By DAN REYNOLDS, senior editor of Risk & Insurance®
Two sizable global insurers, one a mutual, one publicly traded, reported substantially improved third quarters over prior years in results released in late October.
Boston-based Liberty Mutual, which houses personal auto and life insurance lines along with its commercial property/casualty business, reported net income for the third quarter of $265 million. That's a lot better than the $6 million in net income that the carrier reported in the third quarter of 2008.
It also reflects two factors that are aiding property/casualty insurers as 2009 winds down. Catastrophe losses, particularly hurricane CAT losses, have been light or nonexistent, and investment income, though being held down by low interest rates from banks, is tending to be flat and not in free fall as it had been through much of 2008.
Even so, Ted Kelly, Liberty Mutual's chairman, CEO and president, took a dim view of the immediate future of many in the broader commercial property/casualty market. As he has previously, he compared many carriers in the commercial property/casualty to either drunks or insane people for the prices they are charging for their insurance as this soft commercial market pedals on and on.
"I made a remark--I think it was the last quarter--that the industry is like an alcoholic, swearing off drink until it gets to the next saloon. And it does appear that the commercial markets have strolled into the saloon and will soon be staggering out," Kelly told analysts, his tight Irish brogue adding even more color to the analogy.
Kelly said, in business that he views as unprofitable and where his company is trying to raise rates, it is losing business to competitors that he views as being less than prudent in their pricing.
"We have several accounts that are what we call in loss position, and when we try to raise rates, they are taken over by competitors at expiring rates which are well below adequate," Kelly said.
Kelly said that his company has substantially reduced its exposures in the workers' compensation market in California, and he implied that the workers' compensation market in Florida is heading toward ruination.
"Clearly the regulators in Florida are hell-bent on doing to the workers' comp system what they did to the homeowners' market," Kelly said. "Rates are down a total of 60 percent over the last couple of years."
ACE NOT IN THE HOLE
The head of one of Kelly's publicly traded competitors, ACE Ltd's chairman and CEO Evan Greenberg, had similarly bright results to report.
Zurich-based ACE reported substantially higher net income in 3Q 2009, $494 million, compared with the $54 million in net income it reported in the third quarter of 2008. That's an increase of 814 percent for those of you keeping score at home.
Greenberg said conditions lately have been even more competitive than they were at the end of the summer.

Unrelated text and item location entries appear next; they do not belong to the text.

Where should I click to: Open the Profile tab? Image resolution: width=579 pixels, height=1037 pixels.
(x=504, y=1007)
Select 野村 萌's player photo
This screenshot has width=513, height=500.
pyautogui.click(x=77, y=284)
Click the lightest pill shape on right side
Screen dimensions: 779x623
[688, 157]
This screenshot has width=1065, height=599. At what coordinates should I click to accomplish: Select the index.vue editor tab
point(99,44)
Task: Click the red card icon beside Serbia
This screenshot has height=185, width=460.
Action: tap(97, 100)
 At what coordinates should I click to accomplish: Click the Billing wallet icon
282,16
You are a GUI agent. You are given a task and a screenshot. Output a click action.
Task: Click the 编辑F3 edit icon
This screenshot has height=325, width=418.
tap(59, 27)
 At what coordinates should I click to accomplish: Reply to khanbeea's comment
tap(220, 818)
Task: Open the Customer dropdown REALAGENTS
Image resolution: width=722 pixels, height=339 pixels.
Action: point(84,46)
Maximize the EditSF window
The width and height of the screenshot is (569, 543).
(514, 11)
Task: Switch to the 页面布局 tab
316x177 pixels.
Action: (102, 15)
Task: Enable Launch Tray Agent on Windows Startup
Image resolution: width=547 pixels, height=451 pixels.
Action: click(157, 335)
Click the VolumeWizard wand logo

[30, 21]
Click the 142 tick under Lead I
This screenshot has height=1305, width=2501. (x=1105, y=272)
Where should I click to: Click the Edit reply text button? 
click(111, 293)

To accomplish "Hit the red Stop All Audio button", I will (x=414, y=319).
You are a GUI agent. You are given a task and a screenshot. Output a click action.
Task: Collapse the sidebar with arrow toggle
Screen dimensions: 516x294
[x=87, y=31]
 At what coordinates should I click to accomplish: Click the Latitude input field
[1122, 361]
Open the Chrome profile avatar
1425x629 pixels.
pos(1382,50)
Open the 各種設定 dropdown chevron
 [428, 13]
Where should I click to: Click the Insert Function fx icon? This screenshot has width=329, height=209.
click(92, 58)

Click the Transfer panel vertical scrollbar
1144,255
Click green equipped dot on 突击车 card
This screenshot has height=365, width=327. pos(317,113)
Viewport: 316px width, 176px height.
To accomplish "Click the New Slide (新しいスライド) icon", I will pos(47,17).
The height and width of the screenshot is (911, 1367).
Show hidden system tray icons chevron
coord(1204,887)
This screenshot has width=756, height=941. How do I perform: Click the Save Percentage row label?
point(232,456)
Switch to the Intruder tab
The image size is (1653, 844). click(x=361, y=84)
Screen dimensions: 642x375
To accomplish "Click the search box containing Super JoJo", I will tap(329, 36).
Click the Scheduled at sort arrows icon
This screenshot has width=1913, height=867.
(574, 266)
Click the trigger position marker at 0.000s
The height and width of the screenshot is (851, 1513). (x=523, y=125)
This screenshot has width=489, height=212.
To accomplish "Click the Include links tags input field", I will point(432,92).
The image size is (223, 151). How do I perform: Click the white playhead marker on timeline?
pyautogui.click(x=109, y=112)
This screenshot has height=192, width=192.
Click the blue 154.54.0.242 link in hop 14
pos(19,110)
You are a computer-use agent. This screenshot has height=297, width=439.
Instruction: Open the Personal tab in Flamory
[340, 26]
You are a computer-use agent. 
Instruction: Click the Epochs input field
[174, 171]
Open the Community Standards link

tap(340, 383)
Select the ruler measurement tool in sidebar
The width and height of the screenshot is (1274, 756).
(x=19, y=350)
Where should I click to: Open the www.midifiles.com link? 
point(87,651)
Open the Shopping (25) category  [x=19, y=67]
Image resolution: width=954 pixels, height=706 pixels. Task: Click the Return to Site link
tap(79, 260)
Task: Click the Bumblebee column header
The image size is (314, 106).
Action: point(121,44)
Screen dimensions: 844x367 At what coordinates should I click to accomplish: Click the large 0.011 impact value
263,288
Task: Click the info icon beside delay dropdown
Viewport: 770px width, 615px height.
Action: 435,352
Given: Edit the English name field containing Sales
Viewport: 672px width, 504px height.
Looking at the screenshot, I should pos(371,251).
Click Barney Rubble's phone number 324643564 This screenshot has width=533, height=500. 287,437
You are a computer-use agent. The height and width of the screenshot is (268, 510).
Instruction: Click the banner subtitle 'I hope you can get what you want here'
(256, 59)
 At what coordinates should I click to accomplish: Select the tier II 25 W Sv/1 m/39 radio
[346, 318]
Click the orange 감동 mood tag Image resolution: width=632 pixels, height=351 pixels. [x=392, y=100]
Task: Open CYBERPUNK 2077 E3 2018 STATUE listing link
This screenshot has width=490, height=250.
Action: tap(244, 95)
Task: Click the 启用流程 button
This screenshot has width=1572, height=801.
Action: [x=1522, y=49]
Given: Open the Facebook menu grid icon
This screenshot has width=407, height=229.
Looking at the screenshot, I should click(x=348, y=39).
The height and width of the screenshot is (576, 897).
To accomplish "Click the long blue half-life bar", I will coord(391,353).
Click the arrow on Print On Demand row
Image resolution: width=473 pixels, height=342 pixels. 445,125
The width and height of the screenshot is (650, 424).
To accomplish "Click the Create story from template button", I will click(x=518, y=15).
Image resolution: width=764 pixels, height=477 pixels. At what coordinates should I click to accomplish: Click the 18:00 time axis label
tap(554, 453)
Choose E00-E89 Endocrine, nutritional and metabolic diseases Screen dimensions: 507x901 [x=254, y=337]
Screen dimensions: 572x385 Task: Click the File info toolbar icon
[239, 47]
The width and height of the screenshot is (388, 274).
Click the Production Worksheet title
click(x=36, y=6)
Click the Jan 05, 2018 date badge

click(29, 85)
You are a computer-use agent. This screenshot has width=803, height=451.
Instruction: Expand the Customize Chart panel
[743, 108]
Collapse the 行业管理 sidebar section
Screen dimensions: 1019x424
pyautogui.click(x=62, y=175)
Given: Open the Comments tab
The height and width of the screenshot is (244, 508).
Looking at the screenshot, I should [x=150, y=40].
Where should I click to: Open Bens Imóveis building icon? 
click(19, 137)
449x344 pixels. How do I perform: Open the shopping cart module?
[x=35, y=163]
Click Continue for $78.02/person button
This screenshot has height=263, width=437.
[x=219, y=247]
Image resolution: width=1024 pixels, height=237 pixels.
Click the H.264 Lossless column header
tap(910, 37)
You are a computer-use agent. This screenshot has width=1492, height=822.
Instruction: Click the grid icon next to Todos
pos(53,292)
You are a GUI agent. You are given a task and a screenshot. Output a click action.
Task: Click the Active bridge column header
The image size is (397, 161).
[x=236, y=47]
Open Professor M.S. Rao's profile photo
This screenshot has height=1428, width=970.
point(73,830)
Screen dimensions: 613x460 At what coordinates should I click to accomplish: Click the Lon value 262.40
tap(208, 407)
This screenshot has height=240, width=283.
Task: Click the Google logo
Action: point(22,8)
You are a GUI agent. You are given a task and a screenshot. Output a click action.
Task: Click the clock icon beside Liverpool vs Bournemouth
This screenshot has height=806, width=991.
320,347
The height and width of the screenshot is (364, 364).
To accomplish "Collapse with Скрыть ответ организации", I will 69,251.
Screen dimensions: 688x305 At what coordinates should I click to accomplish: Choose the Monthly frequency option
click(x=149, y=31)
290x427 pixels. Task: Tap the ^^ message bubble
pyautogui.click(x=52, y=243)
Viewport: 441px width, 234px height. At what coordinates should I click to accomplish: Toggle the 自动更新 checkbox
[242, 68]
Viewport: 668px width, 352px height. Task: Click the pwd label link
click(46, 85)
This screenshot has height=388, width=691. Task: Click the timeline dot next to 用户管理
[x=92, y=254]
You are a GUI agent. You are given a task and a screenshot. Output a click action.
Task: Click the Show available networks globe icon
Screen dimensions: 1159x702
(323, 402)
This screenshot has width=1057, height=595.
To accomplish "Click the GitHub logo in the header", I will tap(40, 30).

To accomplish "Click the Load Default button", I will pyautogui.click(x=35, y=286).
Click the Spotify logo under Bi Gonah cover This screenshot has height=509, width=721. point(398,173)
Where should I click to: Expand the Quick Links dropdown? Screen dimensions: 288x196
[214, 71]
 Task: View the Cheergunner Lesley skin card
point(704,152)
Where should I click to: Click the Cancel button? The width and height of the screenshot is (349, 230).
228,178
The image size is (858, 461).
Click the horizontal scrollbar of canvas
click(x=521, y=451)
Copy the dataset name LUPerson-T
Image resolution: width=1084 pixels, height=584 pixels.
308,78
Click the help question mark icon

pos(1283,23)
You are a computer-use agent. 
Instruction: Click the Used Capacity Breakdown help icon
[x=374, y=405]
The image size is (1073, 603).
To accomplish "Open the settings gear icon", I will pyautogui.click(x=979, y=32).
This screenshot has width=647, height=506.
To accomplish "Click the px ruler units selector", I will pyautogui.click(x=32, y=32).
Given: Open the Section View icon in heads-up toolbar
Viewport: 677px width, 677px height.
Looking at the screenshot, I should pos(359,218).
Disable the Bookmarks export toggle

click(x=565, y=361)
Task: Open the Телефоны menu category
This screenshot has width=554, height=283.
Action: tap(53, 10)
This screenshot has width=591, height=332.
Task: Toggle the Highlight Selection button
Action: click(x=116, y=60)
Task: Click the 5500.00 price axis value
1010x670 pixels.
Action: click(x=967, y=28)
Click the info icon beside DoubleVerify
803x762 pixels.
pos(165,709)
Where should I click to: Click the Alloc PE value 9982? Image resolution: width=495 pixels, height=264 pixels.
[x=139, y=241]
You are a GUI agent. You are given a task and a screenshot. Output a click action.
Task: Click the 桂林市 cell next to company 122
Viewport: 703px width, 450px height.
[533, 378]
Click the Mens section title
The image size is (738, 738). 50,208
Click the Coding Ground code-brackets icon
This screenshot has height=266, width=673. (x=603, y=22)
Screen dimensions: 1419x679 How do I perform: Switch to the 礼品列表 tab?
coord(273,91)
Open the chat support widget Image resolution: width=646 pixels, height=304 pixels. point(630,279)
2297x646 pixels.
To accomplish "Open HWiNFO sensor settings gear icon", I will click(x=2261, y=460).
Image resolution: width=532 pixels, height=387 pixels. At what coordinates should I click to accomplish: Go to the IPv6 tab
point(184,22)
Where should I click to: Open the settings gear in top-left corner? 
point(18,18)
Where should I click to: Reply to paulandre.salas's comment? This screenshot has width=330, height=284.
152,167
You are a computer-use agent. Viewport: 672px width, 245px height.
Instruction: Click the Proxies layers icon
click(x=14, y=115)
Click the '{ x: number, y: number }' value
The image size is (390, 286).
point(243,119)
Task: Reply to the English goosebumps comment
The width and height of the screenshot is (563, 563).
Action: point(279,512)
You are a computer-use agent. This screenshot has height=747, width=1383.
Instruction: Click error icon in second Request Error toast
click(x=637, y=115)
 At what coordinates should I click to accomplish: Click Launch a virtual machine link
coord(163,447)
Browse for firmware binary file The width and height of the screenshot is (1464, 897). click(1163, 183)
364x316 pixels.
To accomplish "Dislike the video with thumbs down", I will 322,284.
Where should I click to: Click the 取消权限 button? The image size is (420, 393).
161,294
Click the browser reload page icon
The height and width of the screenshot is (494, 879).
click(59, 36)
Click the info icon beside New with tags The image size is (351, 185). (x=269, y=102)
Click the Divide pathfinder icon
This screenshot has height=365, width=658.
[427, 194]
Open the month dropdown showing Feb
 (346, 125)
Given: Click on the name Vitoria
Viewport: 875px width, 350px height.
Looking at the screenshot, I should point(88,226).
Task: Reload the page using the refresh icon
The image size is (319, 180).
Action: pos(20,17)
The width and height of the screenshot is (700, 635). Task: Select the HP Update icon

"Overall pricing on the business we wrote, new and renewal, was up more than 2 percent for the quarter globally," Greenberg said.
"Pricing was better for the business we wrote in July than in September," he added.
Greenberg wasn't as frank about it as Kelly was, but he also referred to "irrational" competitors taking business away from ACE in some lines.
ACE's property/casualty combined ratio was 88.1 percent in the third quarter of 2009, which compares quite favorably with the 97.9 percent P/C ratio the company had in the third quarter of 2008.
Aiding that percentage were reported catastrophe losses on the part of ACE of $45 million in the quarter, compared with $411 million in the previous year.
ACE reported essentially flat net written premiums in the quarter, and Greenberg said he expects that figure to improve in the fourth quarter as the weakened dollar erases the impact of foreign exchange losses.